A lista – que guardo como um pequeno tesouro – não acaba aqui. É feita de pessoas. Pessoas que deixaram marcas. Que me ajudaram a ser. Que acenderam luzes nos dias mais cinzentos.
Por mais que o tempo mude, a escola que marca e que deixa rasto continua a ser feita destas presenças que tocam e se tornam faróis no coração – ainda em construção – dos adolescentes. Ser este farol não é brilhar mais alto. É permanecer aceso. É orientar com esperança. É acompanhar de perto.
É isso que a pedagogia salesiana nos lembra com tanta beleza: educar é estar –com intuição, com paciência, com esperança e com alegria. É criar um ambiente que acolhe e onde há espaço para errar e recomeçar, para aprender e crescer, mas também para sorrir, brincar e celebrar.
Esta forma de estar nasce de uma convicção profunda: em cada jovem há um bem, um dom, uma possibilidade à espera de ser reconhecida. Dom Bosco dizia: “Em todo o jovem há algo de bem e o nosso primeiro dever enquanto educadores é descobrir este ponto, esta corda sensível do coração, e tirar proveito disso.”.
Talvez este “primeiro dever” seja também o mais transformador. Ver o que há de bom num jovem tranquilo e participativo é fácil, mas… e nos outros? Descobrir a centelha de bem naquele que desafia, que se esconde, que perturba, que provoca… exige tempo, escuta e um olhar que vá além da superfície.
Ir ao encontro dessa corda sensível do coração é, muitas vezes, um trabalho silencioso e paciente. É escutar o que não se diz, é sentir o que está por trás do gesto brusco ou do silêncio prolongado.

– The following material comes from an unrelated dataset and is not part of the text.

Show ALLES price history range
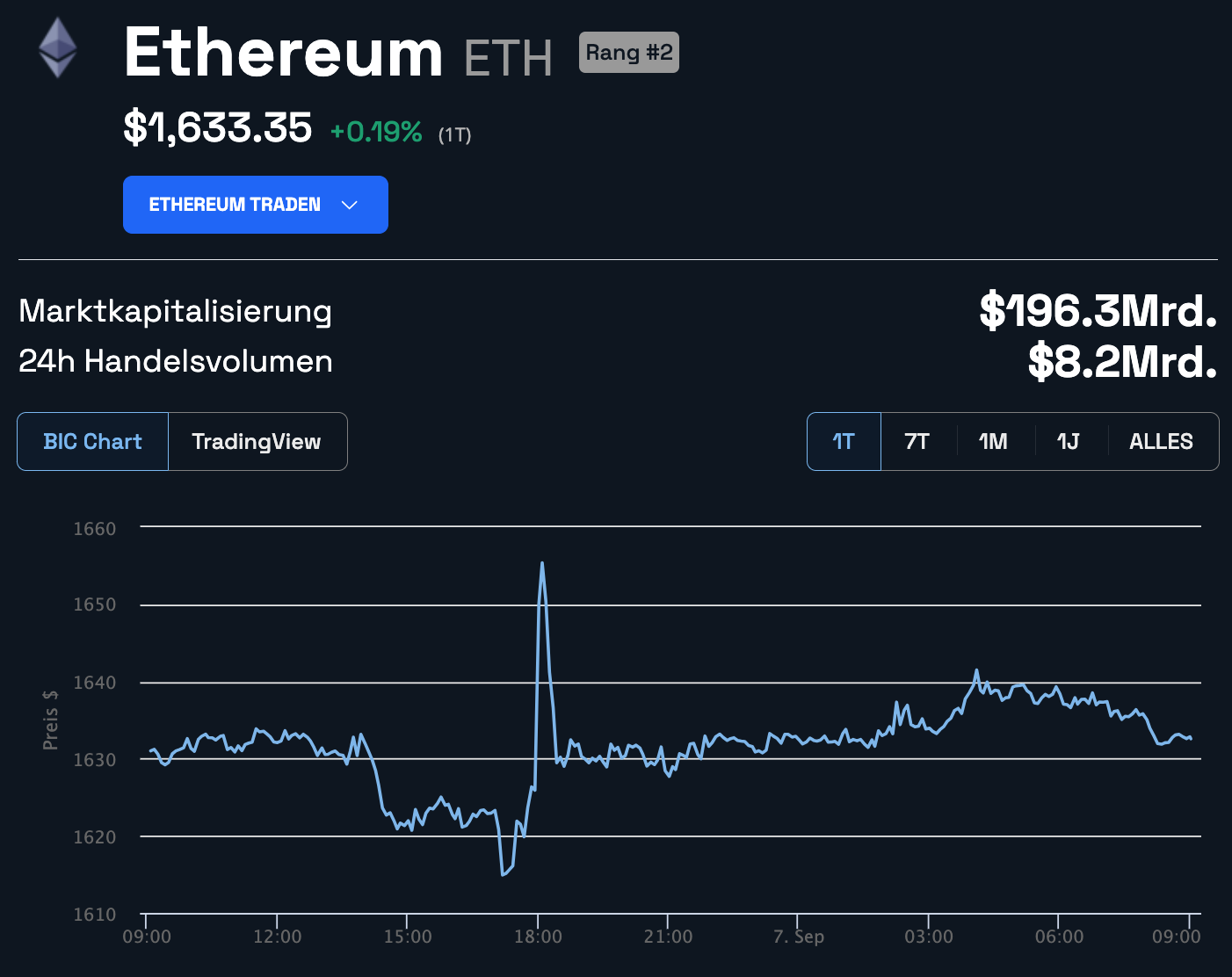 coord(1161,442)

Há jovens em que essa corda vibra ao primeiro toque – e há outros em que ela está escondida, enrolada no medo, na dor ou na desconfiança. Mas ela está lá. Sempre.
O meu percurso profissional levou-me, quase sempre, ao encontro destes jovens. Os que, por fora, parecem desligados da escola, mas que, por dentro, anseiam ser vistos. Com eles, aprendi que descobrir o bem é como afinar um instrumento: requer tempo, escuta e persistência. Requer olhos que se demoram e corações capazes de ler os sinais que se escondem nos gestos, nos gritos e nos silêncios.

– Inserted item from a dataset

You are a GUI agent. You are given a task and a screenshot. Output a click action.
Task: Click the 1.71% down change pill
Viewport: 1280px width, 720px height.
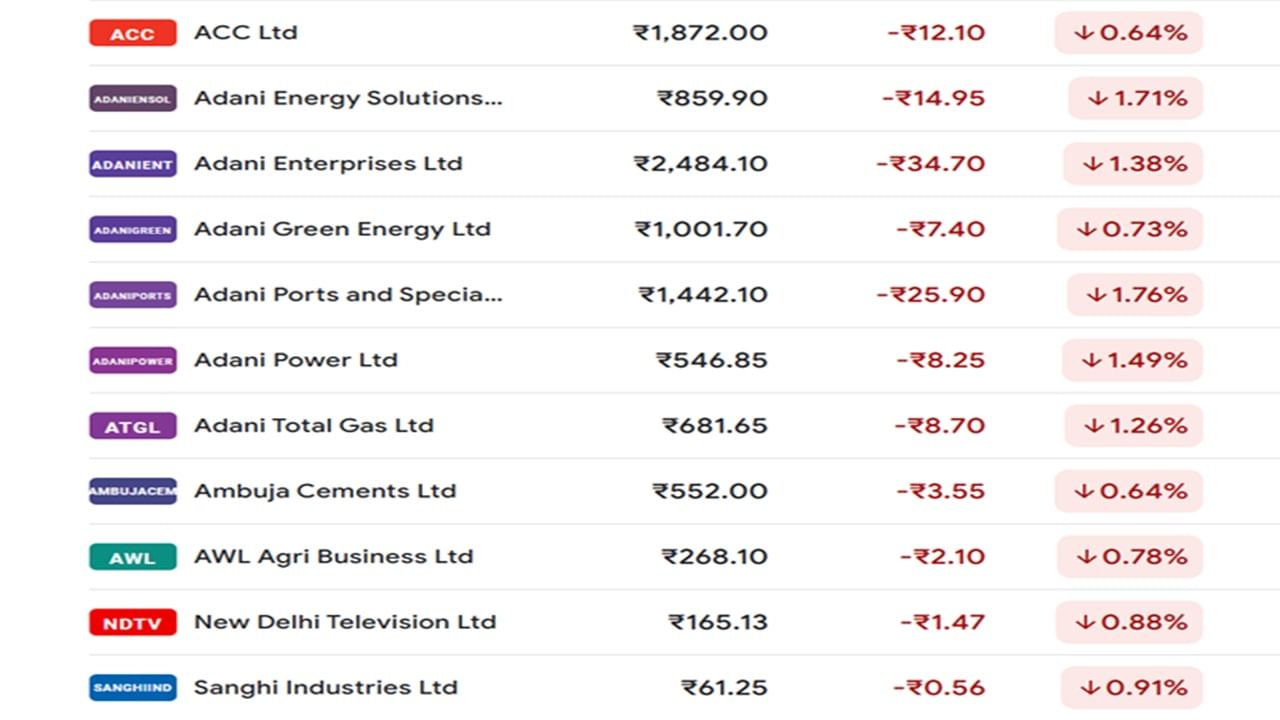1135,98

Mas como fazemos isto? Como descobrimos essa corda sensível, essa centelha de bem, no dia-a-dia das escolas, tantas vezes tão exigente, tão cheio de urgências?

Talvez possamos começar por aqui: assumir, juntos, o compromisso de sermos faróis – com constância, com proximidade, com orientação.
- Com constância, porque os adolescentes precisam de presenças que não desistem. Precisam de saber que, mesmo quando desafiam ou se afastam, haverá sempre alguém que continua ali – disponível, atento. Ser constante é ser previsível na presença – e, por isso, fiável no coração.
- Com proximidade, porque não basta estar – é preciso estar perto. Um farol não pode ser apenas um ponto distante no horizonte – precisa de ser uma luz ao alcance do olhar. O educador que se aproxima, que conhece os nomes, que pergunta com tempo e escuta sem pressa, cria pontes onde antes havia muros. É neste espaço, nutrido por relação, que os dons se podem revelar – não apenas os académicos, mas também os relacionais, os criativos, os espirituais.
- Com orientação, porque os jovens procuram referências – mesmo quando dizem que não. Orientar não é impor caminhos, é acender possibilidades. É ajudar a ver mais longe, a sonhar, a escolher com sentido. Educar, neste sentido, é mostrar que há direções possíveis… mesmo quando o horizonte parece enublado.
Cada membro da comunidade educativa – professores, auxiliares, técnicos, diretores, animadores – tem em si a capacidade de ser este farol. Não pelo cargo que ocupa, mas pela forma como está. Porque os adolescentes não se ligam a funções… ligam-se a pessoas. A olhos que reconhecem. A gestos que validam. A presenças que despertam e que educam – não só pelo que ensinam, mas, sobretudo, pelo modo como caminham ao seu lado.
Sabemos que nem todos os dias são fáceis. Há turmas desafiantes, rotinas exigentes, contextos difíceis. Há dias em que nos sentimos a remar contra a maré, em que o cansaço se acumula e a esperança se esconde atrás de sinais de mudança que parecem distantes.
No trabalho conjunto com os professores e demais educadores, escuto com frequência esse desânimo que chega de mansinho e que por vezes se transforma em frustração: “Será que faz diferença? Será que vale a pena?”. A verdade é que, nesses dias, também os educadores precisam de um farol. Alguém que lhes diga, com ternura e convicção: “Vale sempre a pena.”, porque o coração de um adolescente não se transforma à pressa. Precisa de tempo – às vezes, de muito tempo. De gestos repetidos. De palavras coerentes. De presenças perseverantes. E aquilo que hoje parece não fazer diferença… um dia poderá ser lembrado como o que mais marcou.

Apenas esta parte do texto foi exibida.